Data items
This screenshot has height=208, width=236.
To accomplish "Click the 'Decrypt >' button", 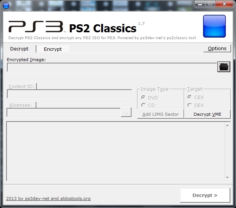I will pyautogui.click(x=205, y=195).
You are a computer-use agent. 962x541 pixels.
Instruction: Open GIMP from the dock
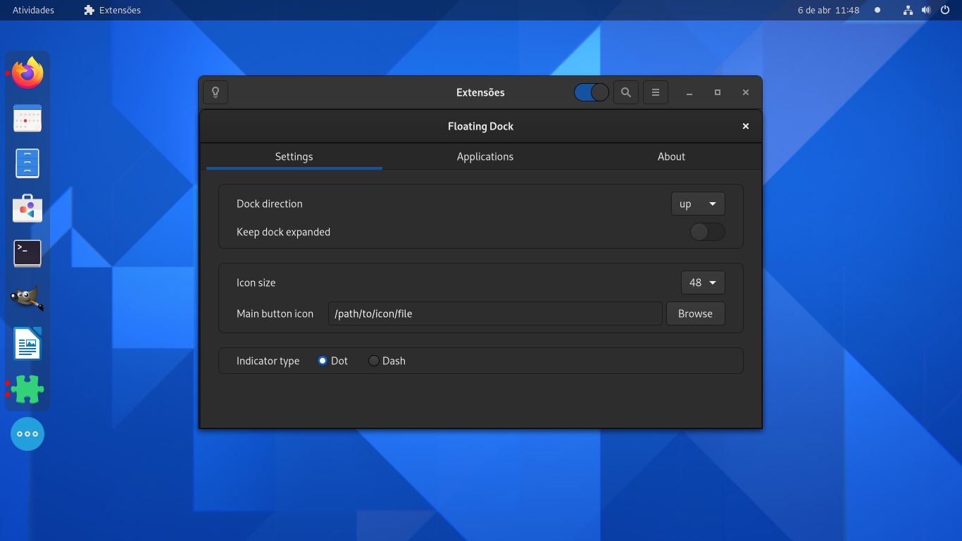tap(27, 299)
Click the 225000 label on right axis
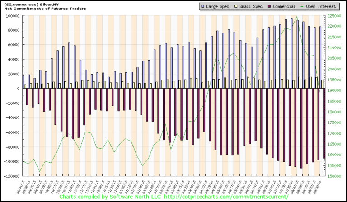The width and height of the screenshot is (347, 202). pyautogui.click(x=334, y=15)
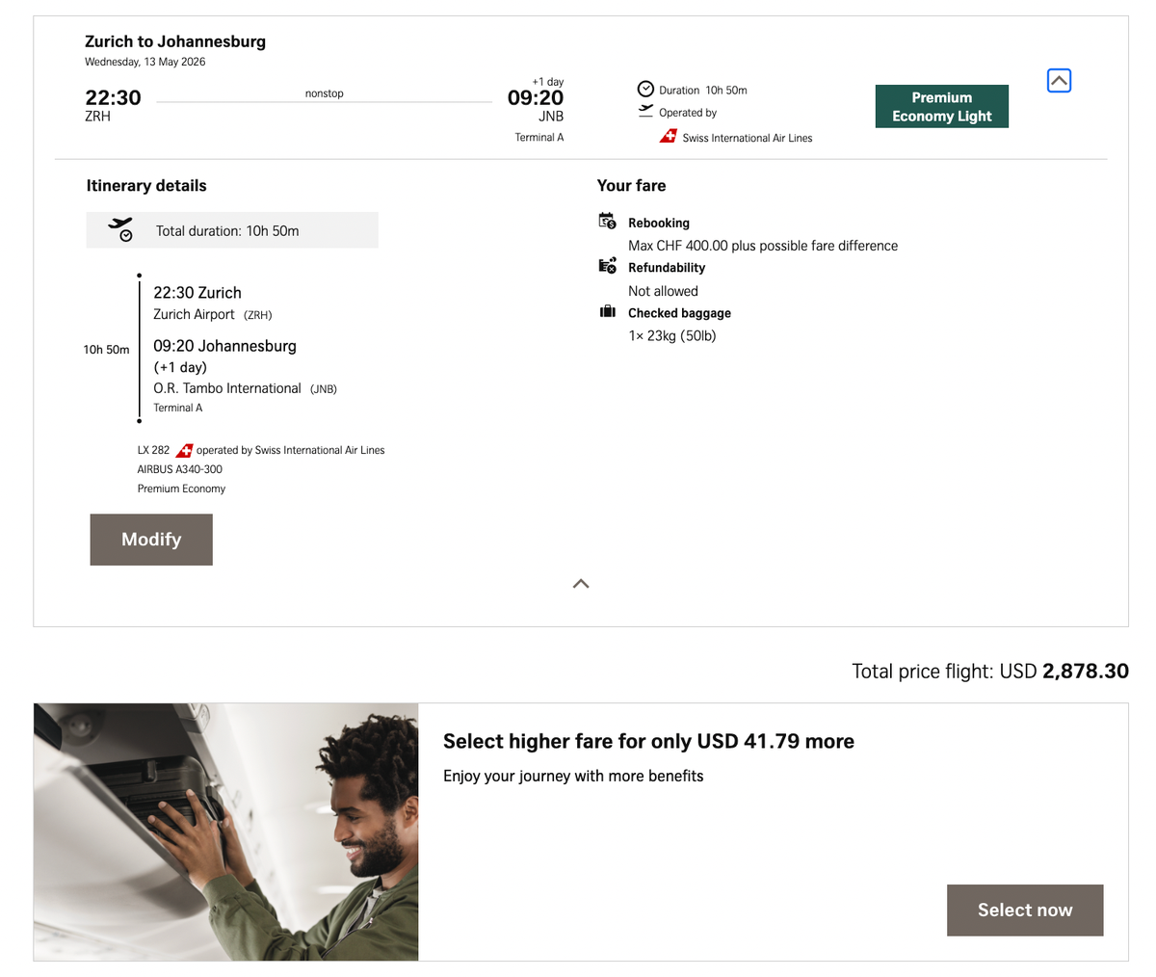1156x977 pixels.
Task: Click the LX 282 flight number
Action: [x=153, y=449]
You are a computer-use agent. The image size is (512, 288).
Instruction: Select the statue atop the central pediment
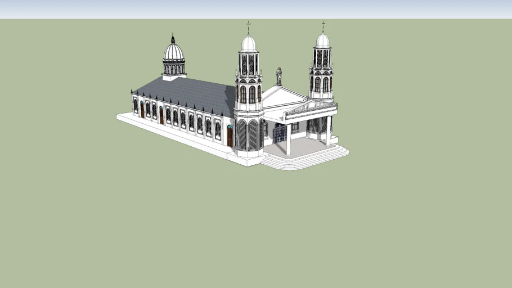point(279,75)
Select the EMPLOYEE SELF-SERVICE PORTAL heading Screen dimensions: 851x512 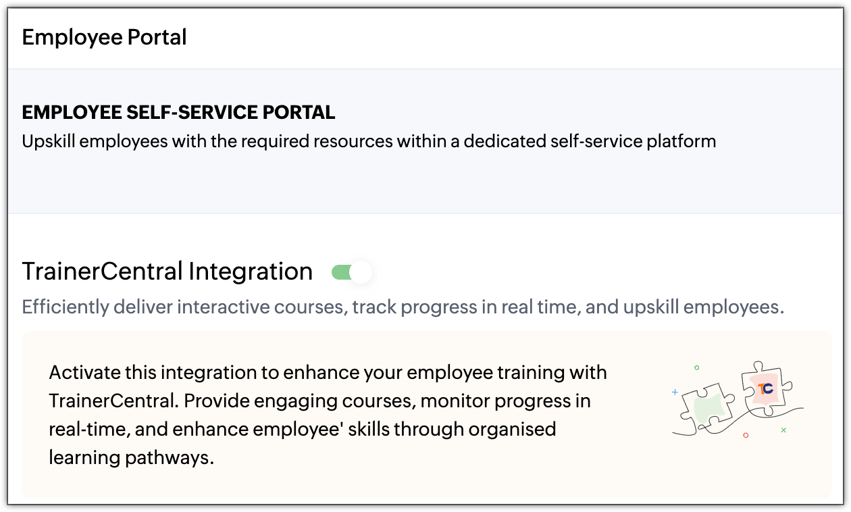click(x=178, y=112)
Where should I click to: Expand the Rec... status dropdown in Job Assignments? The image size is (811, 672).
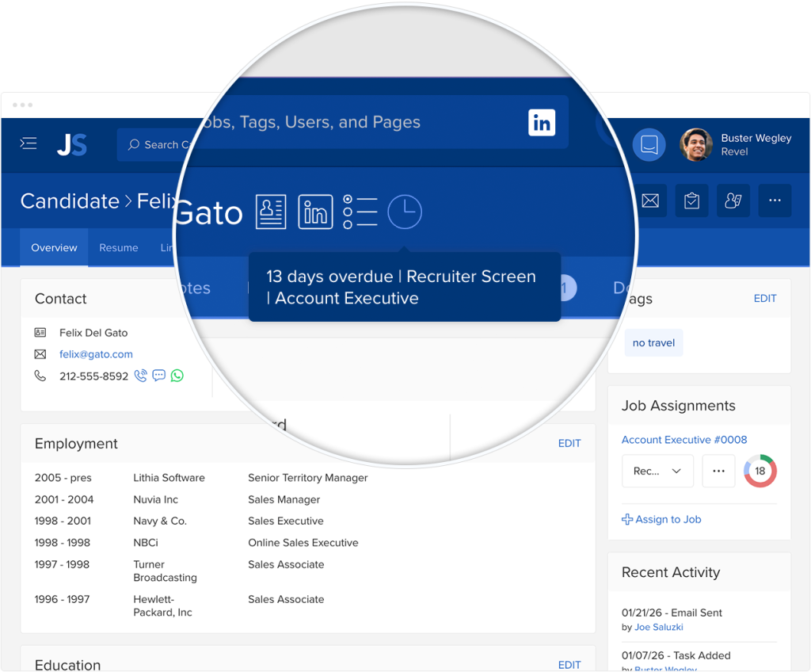tap(657, 471)
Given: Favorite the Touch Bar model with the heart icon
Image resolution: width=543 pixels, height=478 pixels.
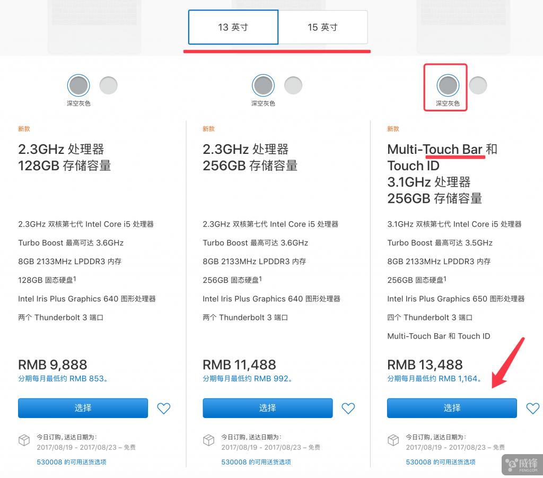Looking at the screenshot, I should click(533, 408).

## Task to carry out
What the answer needs is every line from the one containing "Where should I" through the final line of the data above, copied exactly, without pictures.

## Exercise result
Where should I click to: Expand the Rec... status dropdown in Job Assignments? The image size is (811, 672).
tap(657, 471)
Given: Favorite the Touch Bar model with the heart icon
Image resolution: width=543 pixels, height=478 pixels.
Looking at the screenshot, I should click(533, 408).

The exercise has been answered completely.